**PROBLEMS AND TASKS:**
**a.** In the molecular machines text, which book first made these ideas widely known, and in what year?
**b.** Copy the molecular machines text between "Then comes the" and "is molecular manufacturing.", inclusive.
**c.** Do these statements agree with the molecular machines text? (i) Drexler's book Nanosystems appeared in 1986. (ii) Molecular machinery in nature is generally very specific in function. (iii) Nature's technology evolved through conscious design. Answer yes or no for each, and quote the words of the text that decide it.

**EXCERPTED TEXT:**
------

MOLECULAR MACHINES

Then comes the second big idea, getting these molecular machines to make copies of themselves, which then make copies of themselves, which then make copies, and so on. This would lead to exponential growth of tiny machines that could then be used to construct macro scale objects from appropriate molecular feedstock’s, and with no wastage. In theory, large, complex structures could be built with atomic precision out of something as robust as diamond, or similar "diamondoid" substances. This is molecular manufacturing.

These ideas were first made widely known by Dr. K. Eric Drexler in his 1986 book Engines of Creation, and have since then found their home at the Foresight Institute (www.foresight.org) and the Institute for Molecular Manufacturing (www.imm.org). Drexler followed up in 1992 with a more technical look at the subject in his book Nanosystems, and is currently working on an updated edition of "Engines".

The potential of such technology to change our world is indeed truly staggering, if it can be realized. Whether it can or not is a subject of debate, sometimes fierce. There is, though, an unassailable argument for the feasibility, in principle, of self-replicating machines that construct things on a molecular level, this being that they already exist—all living things, including ourselves, are built this way. However, Drexler also went on to outline scenarios for making and organizing armies of programmable assemblers. These scenarios are quite different from what we see in nature and here there is certainly more room for debate, especially about matters of complexity, control, and the practicability of making assemblers general purpose (molecular machinery in nature is generally very specific in function, but operates in concert with a host of other machines in a hugely-complex orchestrated effort that is still poorly understood). It has been argued that approaches more akin to those used by nature might be more fruitful than some outlined by Drexler. On the other hand, nature's technology has evolved by chance. Conscious design could in principle allow the creation of machines and materials that nature never produced.

------

**DATA SECTION:**
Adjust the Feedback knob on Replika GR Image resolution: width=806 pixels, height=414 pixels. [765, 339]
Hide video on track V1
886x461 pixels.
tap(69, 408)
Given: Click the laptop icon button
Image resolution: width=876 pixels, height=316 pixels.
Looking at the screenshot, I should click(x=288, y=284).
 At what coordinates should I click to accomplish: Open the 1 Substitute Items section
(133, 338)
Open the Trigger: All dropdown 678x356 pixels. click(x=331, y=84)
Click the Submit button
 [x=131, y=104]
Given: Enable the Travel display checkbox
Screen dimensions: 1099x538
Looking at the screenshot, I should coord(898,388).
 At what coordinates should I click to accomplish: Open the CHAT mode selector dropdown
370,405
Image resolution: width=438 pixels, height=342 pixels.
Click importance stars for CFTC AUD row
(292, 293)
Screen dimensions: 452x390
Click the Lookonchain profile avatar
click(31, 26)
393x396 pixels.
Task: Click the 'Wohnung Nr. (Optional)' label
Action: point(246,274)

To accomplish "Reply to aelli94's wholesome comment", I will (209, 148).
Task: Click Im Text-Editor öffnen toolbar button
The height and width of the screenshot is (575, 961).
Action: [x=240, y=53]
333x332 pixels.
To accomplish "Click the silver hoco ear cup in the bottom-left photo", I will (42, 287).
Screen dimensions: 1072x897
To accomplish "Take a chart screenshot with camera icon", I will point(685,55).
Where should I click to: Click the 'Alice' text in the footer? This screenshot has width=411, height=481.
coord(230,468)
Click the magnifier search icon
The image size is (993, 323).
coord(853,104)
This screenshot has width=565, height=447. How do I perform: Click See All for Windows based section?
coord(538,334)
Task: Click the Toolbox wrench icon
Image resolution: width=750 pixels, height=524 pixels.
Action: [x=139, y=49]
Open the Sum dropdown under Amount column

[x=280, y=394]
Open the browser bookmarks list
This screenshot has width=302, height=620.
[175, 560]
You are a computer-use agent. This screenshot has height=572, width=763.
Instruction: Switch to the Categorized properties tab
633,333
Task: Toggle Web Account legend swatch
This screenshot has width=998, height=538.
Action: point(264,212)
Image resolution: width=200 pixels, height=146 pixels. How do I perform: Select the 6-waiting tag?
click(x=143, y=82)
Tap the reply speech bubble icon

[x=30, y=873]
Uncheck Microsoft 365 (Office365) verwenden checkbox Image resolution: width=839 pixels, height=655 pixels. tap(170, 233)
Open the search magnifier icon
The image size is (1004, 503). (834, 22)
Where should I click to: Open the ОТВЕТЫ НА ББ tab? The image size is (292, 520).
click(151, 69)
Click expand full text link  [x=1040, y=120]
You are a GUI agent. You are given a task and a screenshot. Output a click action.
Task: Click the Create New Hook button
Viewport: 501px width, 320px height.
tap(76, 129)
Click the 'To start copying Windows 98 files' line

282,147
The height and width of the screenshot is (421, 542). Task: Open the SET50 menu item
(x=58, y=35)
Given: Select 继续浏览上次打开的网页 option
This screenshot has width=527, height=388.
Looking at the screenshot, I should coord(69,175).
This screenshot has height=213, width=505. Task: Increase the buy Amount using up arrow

------

**OUTPUTS BY TASK:**
**a.** Engines of Creation, in 1986.

**b.**
Then comes the second big idea, getting these molecular machines to make copies of themselves, which then make copies of themselves, which then make copies, and so on. This would lead to exponential growth of tiny machines that could then be used to construct macro scale objects from appropriate molecular feedstock’s, and with no wastage. In theory, large, complex structures could be built with atomic precision out of something as robust as diamond, or similar "diamondoid" substances. This is molecular manufacturing.

**c.**
(i) No: "Drexler followed up in 1992 with a more technical look at the subject in his book Nanosystems"
(ii) Yes: "molecular machinery in nature is generally very specific in function"
(iii) No: "nature's technology has evolved by chance"